- **Texto citado**
2. O segundo eixo constitutivo de uma democracia de exercício refere-se às qualidades pessoais requeridas para que se possa ser “um bom governante”. São características que, longe de traduzirem uma idealização de todos os talentos e de todas as virtudes, servem para o estabelecimento de uma relação de confiança entre governantes e governados, fundando assim uma democracia de confiança, definida esta (a confiança) como uma das “instituições invisíveis” cuja vitalidade possui uma importância decisiva na era da personalização das democracias. Rosanvallon examina duas dessas qualidades pessoais dos governantes: a “integridade” e o “falar veraz”.
Vale referir, a essa altura, uma outra interessante aposta do autor. Para ele esses princípios de bom governo – capazes de gerar uma democracia de apropriação e uma democracia de confiança – não devem ser aplicados somente ao Poder Executivo em suas diferentes instâncias. Rosanvallon é textual ao referir que “também estão destinados a reger o conjunto das instituições não eletivas que possuem função de regulação (as autoridades independentes), as diversas categorias de magistraturas e todo o universo da função pública”. Cuida-se, com efeito, “de pessoas e instituições que de uma maneira ou outra exercem poderes de mando sobre os outros e, de tal modo, participam de órgãos governamentais”.
Como podemos notar, a preocupação de Rosanvallon é acerca da prática democrática em si, situando-se muito além da representação e do ato eleitoral, questionando não tanto as instituições, mas os comportamentos políticos (a legitimidade democrática como o comportamento democrático de uma instituição). Valeria indagar por fim: quais as implicações desse ponto de vista para o instituto do impeachment brasileiro?

- **Material fornecido**
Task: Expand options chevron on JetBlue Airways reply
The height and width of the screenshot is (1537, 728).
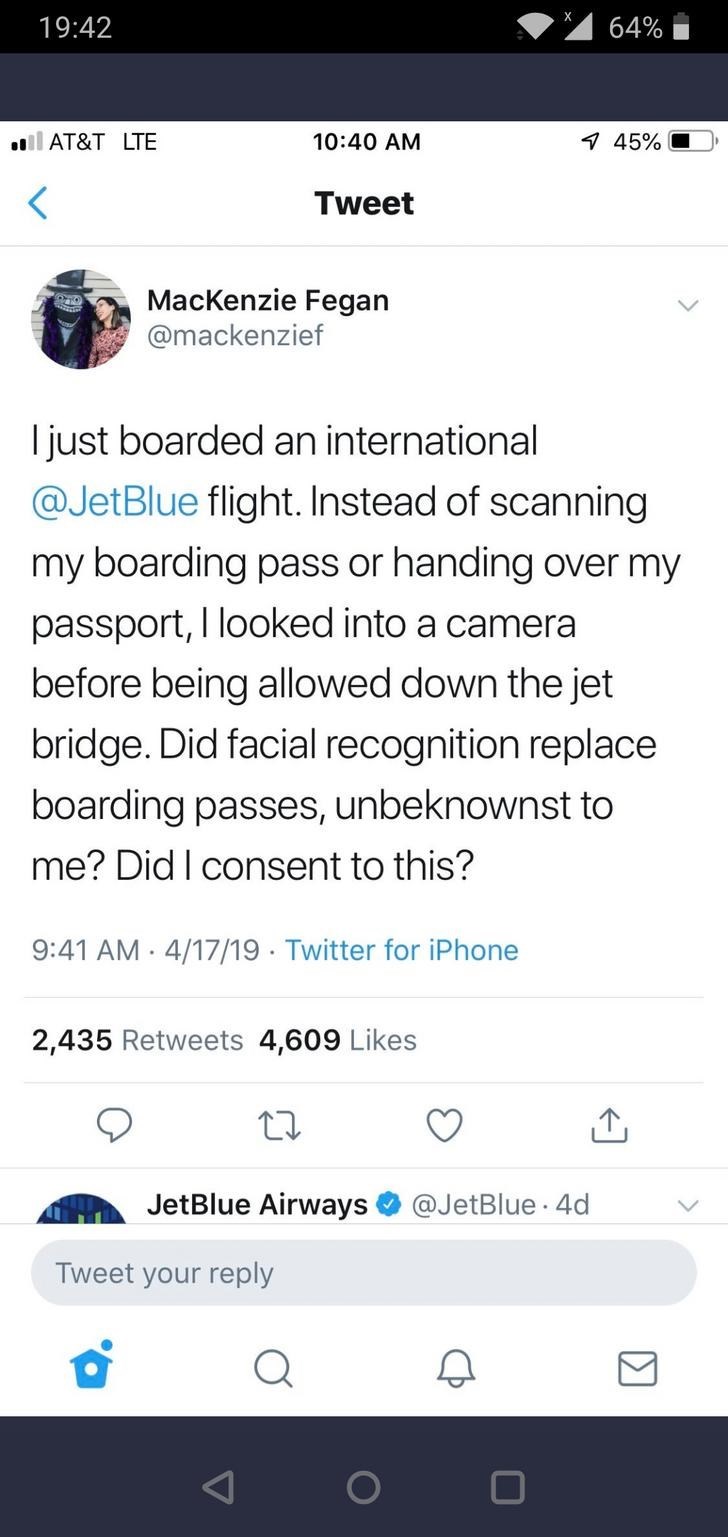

- **Enunciado da tarefa**
Transcreva sem alterações, do texto sobre a democracia de exercício em Rosanvallon, o trecho que se inicia nas palavras que contêm "Como podemos notar, a" e se encerra em "do impeachment brasileiro?".

- **Resposta esperada**
Como podemos notar, a preocupação de Rosanvallon é acerca da prática democrática em si, situando-se muito além da representação e do ato eleitoral, questionando não tanto as instituições, mas os comportamentos políticos (a legitimidade democrática como o comportamento democrático de uma instituição). Valeria indagar por fim: quais as implicações desse ponto de vista para o instituto do impeachment brasileiro?